Welche Feedbacks bekommt Ihr? Welches war besonders positives und welches hat Euch zum Nachdenken angeregt?

Wir freuen uns immer besonders, wenn unsere KandidatInnen von sich aus ansprechen, dass unser Außenauftritt „erfrischend anders“ ist und ihnen gut gefällt. Dies passiert recht häufig, seitdem wir unseren Außenauftritt neu aufgebaut haben.
Was uns nachdenklich macht? Da wir uns als Unternehmen derzeit in einem bedeutsamen Wandel befinden, herrscht gerade ein sehr großer Veränderungsdruck, der unserer Organisation durchaus zusetzt. In diesem Kontext kommen auch kritische Stimmen auf, die beklagen, dass wir noch gar nicht in unsere „neuen Kleider“ reingewachsen sind.

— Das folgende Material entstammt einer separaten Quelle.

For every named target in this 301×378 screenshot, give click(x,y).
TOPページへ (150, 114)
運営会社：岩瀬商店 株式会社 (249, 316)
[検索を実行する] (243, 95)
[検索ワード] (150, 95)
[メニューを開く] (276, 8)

Hier zeigt sich einmal mehr, dass wir uns möglichst schnell an die interne Aktivierung machen müssen.

 

Katjas Plus: Immer volle Einsatzbereitschaft

Wodurch hebt sich Euer Employer Branding von anderen in der Branche ab?

Die externe Positionierung innerhalb der Pharma-Branche ist wahrscheinlich deshalb immer noch von einer gewissen Zurückhaltung geprägt, weil diese mit Seriosität gleichgesetzt wird. Dass man diesen vermeintlichen Widerspruch auch aufbrechen kann, haben wir, glaube ich, mit unserem Ansatz ganz gut bewiesen.

 

In der Vergangenheit blickst Du auf viel HR-Expertise im Investitionsgütersegment zurück. Welche Unterschiede zur Pharmaindustrie siehst Du mit Blick auf das Thema Mitarbeitergewinnung?

Keine wesentlichen. In Bezug auf das Employer Branding bleibt auch die deutsche Investitionsgüterindustrie noch viel zu oft hinter ihren Möglichkeiten zurück. Alle befinden sich in bedeutsamen und anstrengenden Change-Prozessen und in einem solchen Setting fehlt es vielleicht auch einfach an Kraft und Mut. Ich glaube aber auch, dass eines hierbei missverstanden wird: Man kann eine Positionierung haben ohne dass man behaupten muss, bereits angekommen zu sein.

 

Welche sind aktuell Eure größten Herausforderungen in der Mitarbeitergewinnung?

In einem zunehmend angespannten Markt darf man als Arbeitgeber nicht die Nerven verlieren. Denn wir suchen ja eben gerade nicht nur nach Fachkompetenzen, sondern im Wesentlichen nach dem richtigen Mindset – und das dauert manchmal eben. Auch hier hilft uns eine Besinnung auf unsere eigene EVP: Wir suchen nicht irgendwen – wir suchen Gestalter mit einem PLUS.

 

Inga Pscherer im online-Interview mit Katja Schädlich

Was plant Ihr für die Zukunft?

Neben der internen Aktivierung unserer EVP werden wir auch im kommenden Jahr das Thema Recruiting als wichtiges Element unserer Kulturentwicklung weiter in den Fokus rücken. Wir bauen hier weitere Ressourcen und Kompetenzen auf, um dem schwierigen Markt zu trotzen.

 

Und nun eine letzte Frage zum Abschluss: welche praktischen Tipps hast Du mit Blick auf die Einführung eines EB-Konzeptes?

Man sollte die Dimension eines solchen Unterfangens auf keinen Fall unterschätzen und sich auch bewusst machen, dass dies kein reines HR-Marketing-Projekt ist. Es ist der Weg zum Kern und der kostet Schweiß und Nerven. Besonders bedeutsam in diesem Kontext ist daher das Commitment des Managements.
Ansonsten: Ich würde ein solches Projekt nicht ohne professionelle externe Unterstützung angehen. Uns hat die DEBA erfolgreich auf unserem Weg begleitet.

 

Vielen Dank für das Interview, liebe Katja.